Jésus-Christ a supporté avec une douceur inaltérable les défauts et la grossièreté de ses Apôtres. À considérer les choses selon nos idées, combien ne devait-il pas souffrir d'avoir à vivre avec des hommes si imparfaits et si ignorants des choses de Dieu ? Le commerce avec le prochain est peut-être une des choses les plus difficiles et qui coûtent le plus aux Saints. Plus ils sont élevés en Dieu, plus ils ont besoin de condescendance pour se rabaisser, pour se proportionner, pour dissimuler, pour excuser dans les autres mille défauts dont ils s'aperçoivent mieux que personne. Ce point est d'une pratique continuelle, et, de la conduite qu'on tient à cet égard, dépend ce qui rend la vertu aimable ou rebutante.
Jésus-Christ a souffert de la part de ses ennemis tous les genres de persécutions, mais il n'y a jamais cédé. Il ne leur a opposé que son innocence et la vérité, et par là il les a toujours confondus. L'heure venue où il devait tomber entre leurs mains, il a laissé agir leurs passions qu'il regardait comme les instruments de la justice divine.

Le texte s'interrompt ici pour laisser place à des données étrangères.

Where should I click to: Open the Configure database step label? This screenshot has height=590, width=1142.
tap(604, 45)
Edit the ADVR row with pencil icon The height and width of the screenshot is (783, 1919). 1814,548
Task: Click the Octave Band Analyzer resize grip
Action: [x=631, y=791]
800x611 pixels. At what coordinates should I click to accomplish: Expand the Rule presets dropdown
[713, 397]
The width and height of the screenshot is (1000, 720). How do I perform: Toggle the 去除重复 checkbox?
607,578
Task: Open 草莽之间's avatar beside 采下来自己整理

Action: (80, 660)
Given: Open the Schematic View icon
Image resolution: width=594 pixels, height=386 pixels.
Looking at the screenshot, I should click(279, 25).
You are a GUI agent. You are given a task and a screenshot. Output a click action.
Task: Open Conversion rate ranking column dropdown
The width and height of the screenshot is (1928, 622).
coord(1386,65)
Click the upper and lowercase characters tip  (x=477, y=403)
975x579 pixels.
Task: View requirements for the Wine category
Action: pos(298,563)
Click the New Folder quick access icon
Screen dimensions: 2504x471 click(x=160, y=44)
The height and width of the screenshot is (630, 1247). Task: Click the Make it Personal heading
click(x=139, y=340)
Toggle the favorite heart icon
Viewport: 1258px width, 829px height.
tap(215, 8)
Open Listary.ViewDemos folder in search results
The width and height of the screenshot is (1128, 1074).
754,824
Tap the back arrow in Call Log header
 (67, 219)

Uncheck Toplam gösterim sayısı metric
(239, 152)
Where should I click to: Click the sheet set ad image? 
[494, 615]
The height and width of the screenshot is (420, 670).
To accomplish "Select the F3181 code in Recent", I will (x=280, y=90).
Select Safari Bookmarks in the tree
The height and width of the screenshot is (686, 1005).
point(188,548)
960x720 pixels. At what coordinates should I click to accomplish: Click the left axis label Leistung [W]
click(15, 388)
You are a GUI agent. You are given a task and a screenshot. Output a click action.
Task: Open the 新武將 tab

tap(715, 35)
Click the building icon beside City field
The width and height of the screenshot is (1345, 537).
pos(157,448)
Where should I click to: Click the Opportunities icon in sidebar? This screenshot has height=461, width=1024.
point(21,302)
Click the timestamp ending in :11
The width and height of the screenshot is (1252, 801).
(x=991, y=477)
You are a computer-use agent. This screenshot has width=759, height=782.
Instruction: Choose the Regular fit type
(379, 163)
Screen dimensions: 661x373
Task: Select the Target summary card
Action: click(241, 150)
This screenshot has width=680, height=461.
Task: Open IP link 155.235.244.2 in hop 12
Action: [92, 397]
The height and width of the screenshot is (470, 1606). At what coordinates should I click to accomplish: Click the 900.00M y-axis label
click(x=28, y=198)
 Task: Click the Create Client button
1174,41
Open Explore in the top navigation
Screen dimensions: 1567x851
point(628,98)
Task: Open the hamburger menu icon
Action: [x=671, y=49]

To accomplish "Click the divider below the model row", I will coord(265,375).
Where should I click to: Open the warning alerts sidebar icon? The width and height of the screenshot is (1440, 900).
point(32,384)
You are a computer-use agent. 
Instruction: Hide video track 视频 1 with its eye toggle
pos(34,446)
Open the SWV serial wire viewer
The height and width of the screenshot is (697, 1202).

Il s'est tu quand il les a vus obstinés dans leur malice ; il n'a pas cherché à se justifier, ce qui lui était si aisé ; il s'est laissé condamner ; il les a laissés jouir de leur prétendu triomphe, il leur a pardonné, il a prié, il a versé son sang pour eux. Voilà le point le plus sublime et le plus difficile de la perfection.
Quiconque aspire à la vraie sainteté et à se conduire en tout par l'esprit de Dieu, doit s'attendre à passer par les langues des hommes, à essuyer leurs calomnies et quelquefois leurs persécutions. C'est ici surtout qu'il faut se proposer Jésus-Christ pour modèle ; soutenir tant qu'on le peut, à ses dépens, les intérêts de la vérité ; ne répondre aux calomnies que par une vie innocente ; garder le silence lorsqu'il n'est pas absolument nécessaire de parler ; laisser à Dieu le soin de nous justifier, s'il le juge à propos ; étouffer dans son cœur tout ressentiment, toute aigreur ; prévenir ses ennemis par toutes sortes d'actes de charité; prier Dieu qu'il leur pardonne, et ne voir dans ce qu'ils nous font souffrir, que l'accomplissement des desseins de Dieu sur nous.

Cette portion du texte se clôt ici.